The confinement of Petitioner was effectuated by an Order of Commitment dated June 1, 1947, signed by the late lamented Honorable William H. Grim-ball, Sr., Judge of the Ninth Judicial Circuit of South Carolina. After a period of observation, Petitioner was adjudged insane. An appropriate court order then committed him to the S. C. State Hospital as a patient.

Petitioner left the S. C. State Hospital without permission on February 12, 1948, went to Charleston County, S. C., and shot and killed a police officer and seriously wounded another. He was returned to the S. C. State Hospital; then lodged in a maximum security cell at the State Penitentiary.

Petitioner receives periodic physical and mental examinations by the staff of the S. C. State Hospital which makes written reports in accordance with established policy. In a “progress note” dated October 20, 1964, the doctor on the staff of the hospital diagnosed petitioner as insane, “schizophrenic reaction, paranoid type.” (This has been. *656the diagnosis since Petitioner’s original commitment in 1947.)
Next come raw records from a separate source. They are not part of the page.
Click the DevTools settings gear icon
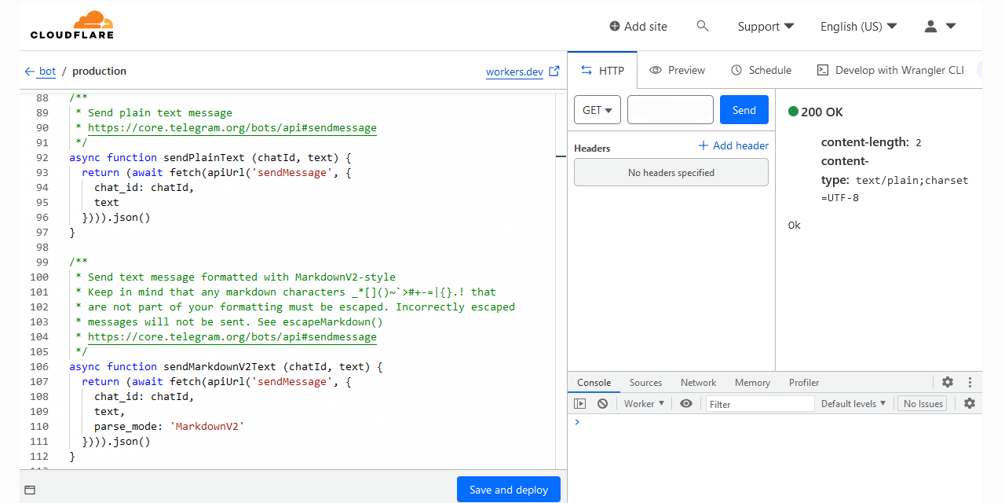This screenshot has height=503, width=1005. tap(948, 382)
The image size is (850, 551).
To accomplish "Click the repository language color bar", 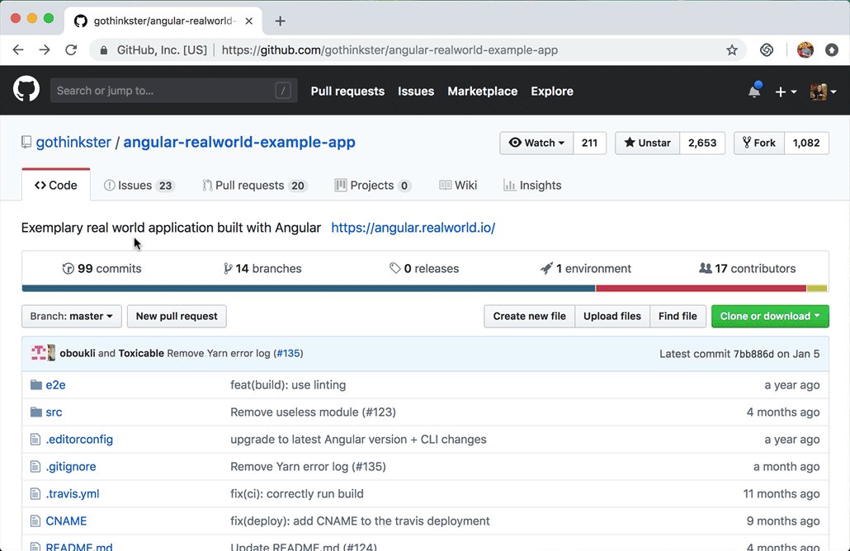I will point(425,288).
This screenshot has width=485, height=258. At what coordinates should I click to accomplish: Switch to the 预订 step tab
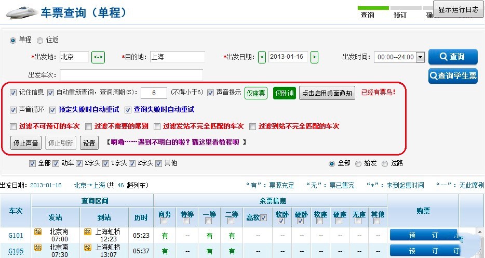click(400, 15)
The Court judicially notices that paranoid schizophrenia is a very chronic form of mental illness and that the outlook for recovery in such cases is relatively poor. The Attorney General of South Carolina, in his Return, alleges that “petitioner needs no special mental treatment but is an extremely dangerous person who should be kept under maximum security and precautions.” (The records of the State Hospital sustain this allegation.)

The State Hospital has no facilities to guarantee that Petitioner will not be able to leave again without permission. Accordingly, he has been detained in the State Penitentiary which has been classified as part of the State Hospital pursuant to § 32-933, S.C.Code, 1962.
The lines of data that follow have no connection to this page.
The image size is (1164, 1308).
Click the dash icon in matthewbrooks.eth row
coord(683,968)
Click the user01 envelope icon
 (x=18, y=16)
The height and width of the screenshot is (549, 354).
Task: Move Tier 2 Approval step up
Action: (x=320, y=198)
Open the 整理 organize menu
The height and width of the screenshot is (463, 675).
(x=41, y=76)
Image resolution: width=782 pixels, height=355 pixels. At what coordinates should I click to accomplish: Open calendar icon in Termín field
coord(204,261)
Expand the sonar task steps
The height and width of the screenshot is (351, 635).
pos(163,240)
Petitioner complains (and who can blame him?) that he has been incarcerated from his original commitment in 1947 to this day; all without being tried or convicted of a crime. Of course, if he was tried and convicted at a time when he was of unsound mind, or insane, he would be deprived of his liberty without due process of law. Massey v. Moore, 348 U,S. 105, 75 S.Ct. 145, 99 L.Ed. 135.

The Court concludes that Petitioner, who has filed in every appropriate State and Federal Court hitherto has nevertheless not exhausted the State Court remedies that are available to him. The basis of this conclusion is that Petitioner has the right, under the Order of the South Carolina Supreme Court dated June 14, 1961, to make application for a re-examination of his mental condition at any time. And, if such reexamination should reveal that he is sane or not so mentally disturbed as to be dangerous, he may then, if so advised, apply for a hearing with regard to his further confinement in the State Penitentiary section of the S. C. State Hospital.
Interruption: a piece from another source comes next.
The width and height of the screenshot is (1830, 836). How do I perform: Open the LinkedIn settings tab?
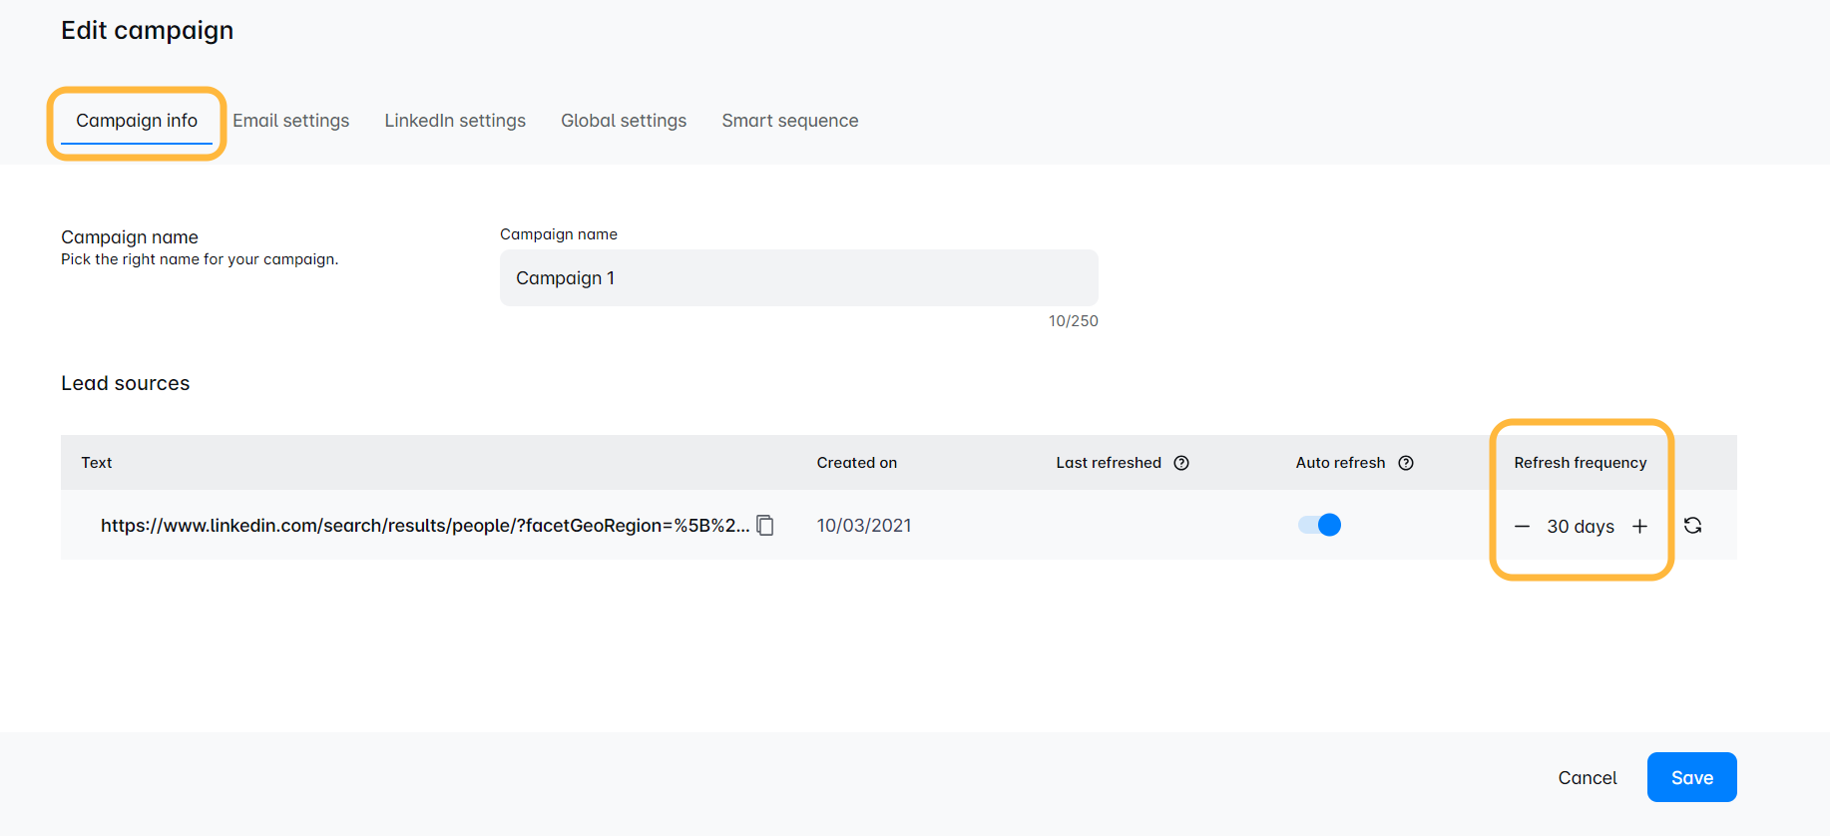[x=455, y=121]
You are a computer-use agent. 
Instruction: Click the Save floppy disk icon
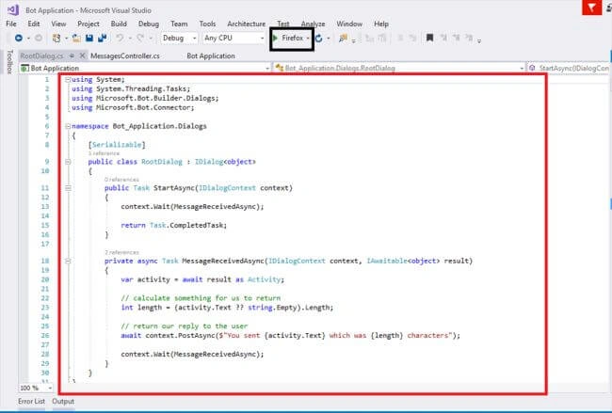tap(89, 38)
It would thus seem that Petitioner would be entitled, under the Order of the South Carolina Supreme Court, to apply for a hearing on the basis of his re-examination on October 20, 1964. This application should rightly be made in the State Court. Because Petitioner’s mental state could change, Cf., McCollum v. Banks, 213 S.C. 476, 50 S.E.2d 199, 202, just like the mental state of anyone else, he could re-apply en futuro at reasonable intervals.

Because the doors to the Courts of the State of South Carolina are still open to Petitioner, this petition must be denied and dismissed.

And it is so ordered.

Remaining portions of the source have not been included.